Virgin Galactic receives FAA approval to carry passengers into space
Virgin Galactic has made history, becoming the first spaceliner to be certified by the US Federal Aviation Administration (FAA) to carry passengers on its spaceplanes. The adjustment of the operator’s license held by the company since 2016 comes as Virgin Galactic prepares for its last three test flights, including the first fully crewed test flight in the coming months.
Friday's announcement comes on the heels of Virgin Galactic's first powered test flight from its Spaceport America, New Mexico facility of its VSS Unity spaceplane on May 22, 2021, which was carried aloft by the VMS Eve mothership.
After being released, Unity fired its hybrid rocket engine, sending it on a suborbital trajectory at a speed of Mach 3 (1,985 knots, 2,284 mph, 3,675 km/h) to an altitude of 55.5 miles (89 km). This was the third Virgin Galactic flight to reach the edge of space and the first from New Mexico.
During the flight, engineers gathered data on the performance of the vehicle's upgraded horizontal stabilizers and flight controls, as well as the cabin environment, to make sure they were working as predicted. The new flight systems give the pilot better control and will be incorporated in future Virgin Galactic spacecraft.
In addition to testing the flight systems, the May test included three paying research projects that were part of NASA’s Flight Opportunities Program. These microgravity experiments required the pilots to keep Unity on a predetermined trajectory.

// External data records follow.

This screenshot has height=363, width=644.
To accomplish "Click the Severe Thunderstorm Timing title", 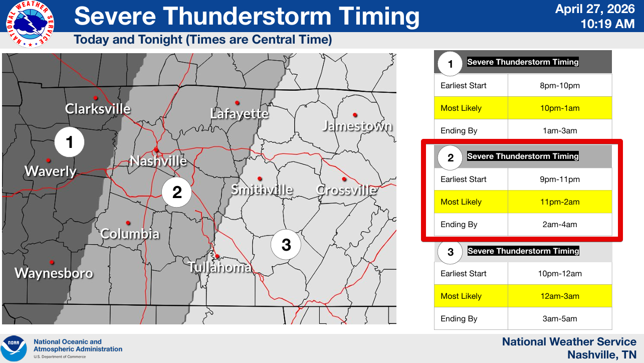I will [x=247, y=16].
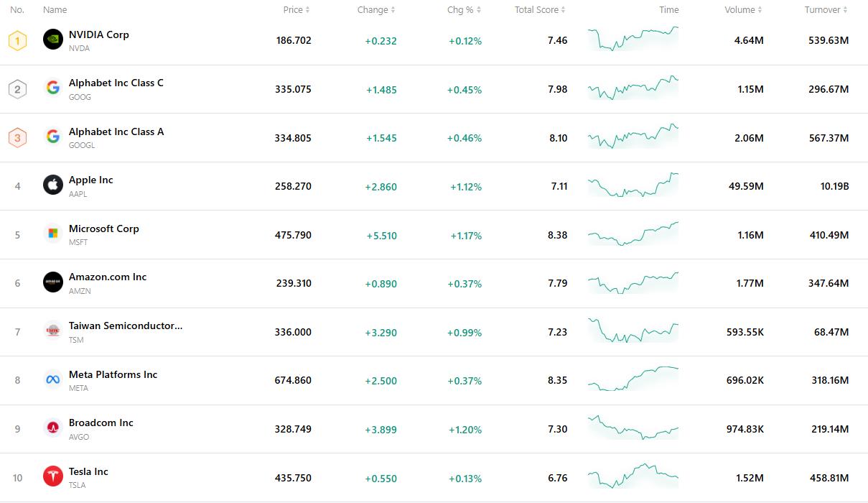Click the Broadcom Inc logo icon
This screenshot has width=868, height=503.
click(x=53, y=428)
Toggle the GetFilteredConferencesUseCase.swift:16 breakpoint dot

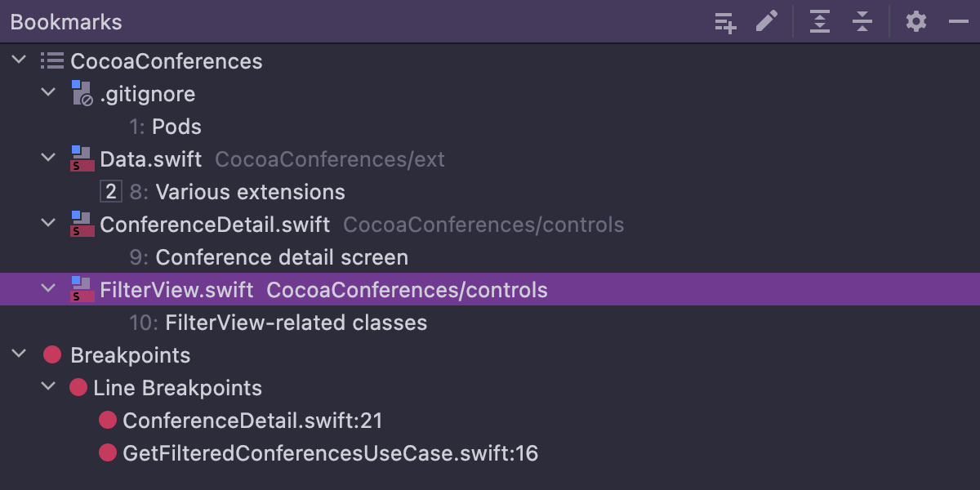(x=108, y=453)
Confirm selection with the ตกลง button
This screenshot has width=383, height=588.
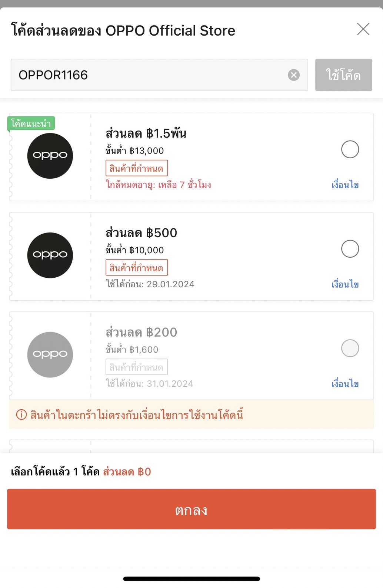[x=191, y=509]
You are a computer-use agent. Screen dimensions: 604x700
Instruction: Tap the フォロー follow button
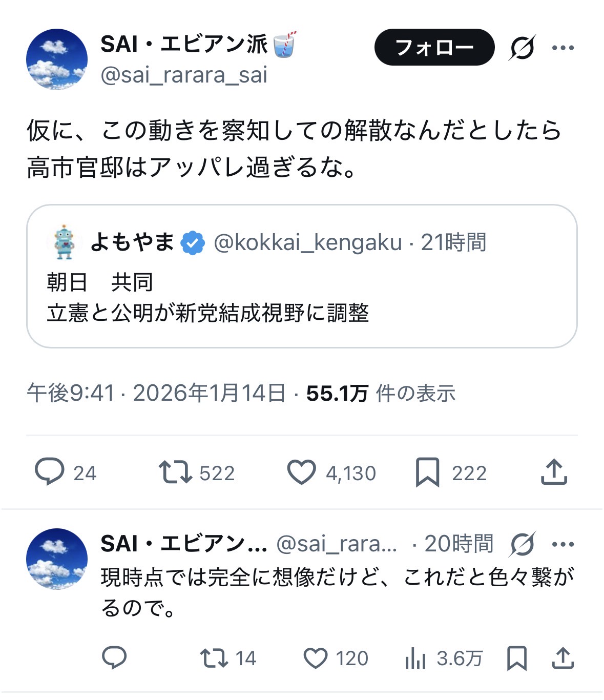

"We’re incredibly pleased with the results of our most recent test flight, which achieved our stated flight test objectives," Michael Colglazier, Chief Executive Officer of Virgin Galactic. "The flight performed flawlessly, and the results demonstrate the safety and elegance of our flight system. Today’s approval by the FAA of our full commercial launch license, in conjunction with the success of our May 22 test flight, gives us confidence as we proceed toward our first fully crewed test flight this summer."